There is also a mandatory learning partnership, ideally with another participant from the group or with colleagues from one’s own network. “We basically see learning partners as a kind of moral compass,” Antje says with a wink. “They challenge you and push you to stay on it.”
After this kick-off comes the self-directed learning phase. “We rely completely on personal responsibility,” Antje says. “At the mid-point check-in, we often hear the same things: everyday work was so full, I didn’t get as far as I planned. We always stress: You’re doing this voluntarily. You set your own priorities.” Of course, there are also participants who don’t really get into action. “We still believe that important impulses remain, even if people only integrate them into their working life later.”
What Future Skills change
Everyone takes something away. For Tobias Pieper, it was the insight that future-readiness doesn’t mean learning something completely new, but looking at things differently. He has worked at Haufe Group for more than twenty years and is now Senior Marketing Manager for trade fairs and events at our brand Haufe. “I’m somewhere between project steering and coaching, with an eye on the big picture and the details at the same time,” he says.

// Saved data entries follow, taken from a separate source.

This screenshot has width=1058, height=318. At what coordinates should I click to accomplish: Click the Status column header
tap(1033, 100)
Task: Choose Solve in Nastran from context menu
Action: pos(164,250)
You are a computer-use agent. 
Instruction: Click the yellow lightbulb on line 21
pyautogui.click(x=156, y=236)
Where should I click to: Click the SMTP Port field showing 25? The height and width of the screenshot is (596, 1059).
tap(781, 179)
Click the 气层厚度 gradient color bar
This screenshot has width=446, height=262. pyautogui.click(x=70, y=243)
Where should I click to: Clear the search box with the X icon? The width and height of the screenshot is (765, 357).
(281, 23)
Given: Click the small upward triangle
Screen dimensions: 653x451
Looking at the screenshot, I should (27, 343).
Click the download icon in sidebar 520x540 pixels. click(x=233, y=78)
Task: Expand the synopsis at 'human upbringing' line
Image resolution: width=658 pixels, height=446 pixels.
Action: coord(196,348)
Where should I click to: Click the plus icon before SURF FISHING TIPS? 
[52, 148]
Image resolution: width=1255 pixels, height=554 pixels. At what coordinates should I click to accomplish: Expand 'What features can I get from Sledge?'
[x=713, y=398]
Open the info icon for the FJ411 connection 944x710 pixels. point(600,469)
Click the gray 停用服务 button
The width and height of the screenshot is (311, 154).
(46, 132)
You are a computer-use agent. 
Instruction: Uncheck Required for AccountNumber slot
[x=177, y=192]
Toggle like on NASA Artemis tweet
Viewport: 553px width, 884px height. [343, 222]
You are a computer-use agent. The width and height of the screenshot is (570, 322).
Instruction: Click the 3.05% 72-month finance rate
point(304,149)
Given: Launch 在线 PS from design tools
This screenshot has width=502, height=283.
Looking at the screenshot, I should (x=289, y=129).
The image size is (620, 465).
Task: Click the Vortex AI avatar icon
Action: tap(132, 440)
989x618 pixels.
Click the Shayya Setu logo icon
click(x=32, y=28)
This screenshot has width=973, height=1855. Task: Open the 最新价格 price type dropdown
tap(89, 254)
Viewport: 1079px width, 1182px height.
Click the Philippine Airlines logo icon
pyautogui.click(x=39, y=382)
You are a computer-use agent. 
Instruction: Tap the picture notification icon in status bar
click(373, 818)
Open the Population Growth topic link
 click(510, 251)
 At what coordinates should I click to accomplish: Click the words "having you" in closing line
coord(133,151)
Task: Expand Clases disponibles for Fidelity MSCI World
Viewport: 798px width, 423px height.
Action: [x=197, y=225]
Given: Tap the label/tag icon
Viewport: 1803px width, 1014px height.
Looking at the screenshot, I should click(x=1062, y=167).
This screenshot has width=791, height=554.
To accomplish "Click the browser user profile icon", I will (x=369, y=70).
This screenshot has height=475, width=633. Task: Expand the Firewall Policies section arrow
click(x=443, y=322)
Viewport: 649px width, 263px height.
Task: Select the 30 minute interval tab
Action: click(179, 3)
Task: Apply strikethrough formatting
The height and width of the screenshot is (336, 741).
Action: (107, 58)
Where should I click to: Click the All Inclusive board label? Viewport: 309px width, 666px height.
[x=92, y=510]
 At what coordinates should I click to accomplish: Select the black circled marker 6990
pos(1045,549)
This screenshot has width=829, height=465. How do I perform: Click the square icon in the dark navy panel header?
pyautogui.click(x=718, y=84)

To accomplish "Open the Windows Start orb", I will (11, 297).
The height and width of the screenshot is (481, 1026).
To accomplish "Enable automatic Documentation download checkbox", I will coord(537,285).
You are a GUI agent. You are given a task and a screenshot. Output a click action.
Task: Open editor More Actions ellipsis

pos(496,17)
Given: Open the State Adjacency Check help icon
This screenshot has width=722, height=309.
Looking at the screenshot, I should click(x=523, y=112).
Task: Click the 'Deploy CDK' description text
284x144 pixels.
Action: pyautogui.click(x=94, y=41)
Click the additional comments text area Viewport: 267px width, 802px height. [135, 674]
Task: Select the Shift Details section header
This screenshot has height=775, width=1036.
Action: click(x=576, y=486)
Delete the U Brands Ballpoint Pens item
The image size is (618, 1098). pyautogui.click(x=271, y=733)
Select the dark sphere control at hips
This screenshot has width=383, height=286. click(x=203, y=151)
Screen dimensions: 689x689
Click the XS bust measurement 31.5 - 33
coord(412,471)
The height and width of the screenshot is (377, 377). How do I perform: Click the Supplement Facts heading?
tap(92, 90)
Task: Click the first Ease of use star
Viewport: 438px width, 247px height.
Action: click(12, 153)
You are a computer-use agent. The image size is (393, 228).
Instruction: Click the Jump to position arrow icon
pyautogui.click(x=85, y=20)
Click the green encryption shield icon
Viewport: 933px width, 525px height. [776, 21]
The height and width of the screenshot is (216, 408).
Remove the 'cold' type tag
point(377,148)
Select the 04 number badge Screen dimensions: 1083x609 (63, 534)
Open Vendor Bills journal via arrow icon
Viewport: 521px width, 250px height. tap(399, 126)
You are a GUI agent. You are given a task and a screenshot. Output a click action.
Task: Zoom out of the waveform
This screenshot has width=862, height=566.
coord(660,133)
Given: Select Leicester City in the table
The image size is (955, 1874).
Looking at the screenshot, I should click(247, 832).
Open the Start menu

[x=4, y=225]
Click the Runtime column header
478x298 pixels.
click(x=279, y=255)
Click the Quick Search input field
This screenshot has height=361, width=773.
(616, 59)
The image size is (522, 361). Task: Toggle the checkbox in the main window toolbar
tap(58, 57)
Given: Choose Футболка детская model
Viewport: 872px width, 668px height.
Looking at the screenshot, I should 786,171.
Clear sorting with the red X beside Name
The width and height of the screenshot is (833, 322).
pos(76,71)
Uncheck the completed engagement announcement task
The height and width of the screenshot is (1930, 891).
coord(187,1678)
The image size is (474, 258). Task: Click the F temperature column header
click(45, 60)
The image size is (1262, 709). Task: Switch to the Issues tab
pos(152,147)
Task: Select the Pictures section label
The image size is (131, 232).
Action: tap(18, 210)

Throughout his career, he has regularly questioned himself and expanded his skill set. “I was curious whether there was still something I was missing.” When Tobias filled out the Future Skills Compass, much of it confirmed what he already knew about himself. But one skill stood out: sensemaking. “It was the least developed. I couldn’t really grasp it and wanted to take a closer look.” So he started researching. “I poked our internal HG.gpt, asked colleagues, watched TED Talks, and read a lot.”
What he found was that sensemaking actually has quite a lot to do with his job: he often finds himself in situations where everything is happening at once. Target-group marketers, product owners, the events team, external organizers – all with their own expectations, priorities, and timelines. “The people I work with have different goals and perspectives. My task is to shape a shared understanding that works for everyone. That’s exactly what sensemaking is.”
During his research, he came across a method that is anything but new – in fact, quite old. “Mind mapping,” Tobias says, smiling. “I used to do that all the time and then forgot about it.” Today, when multiple demands hit him at once, he writes everything down – digitally in the MindManager tool instead of drawing bubbles and lines on paper. Through the program, Tobias didn’t discover a completely new skill set, but awareness.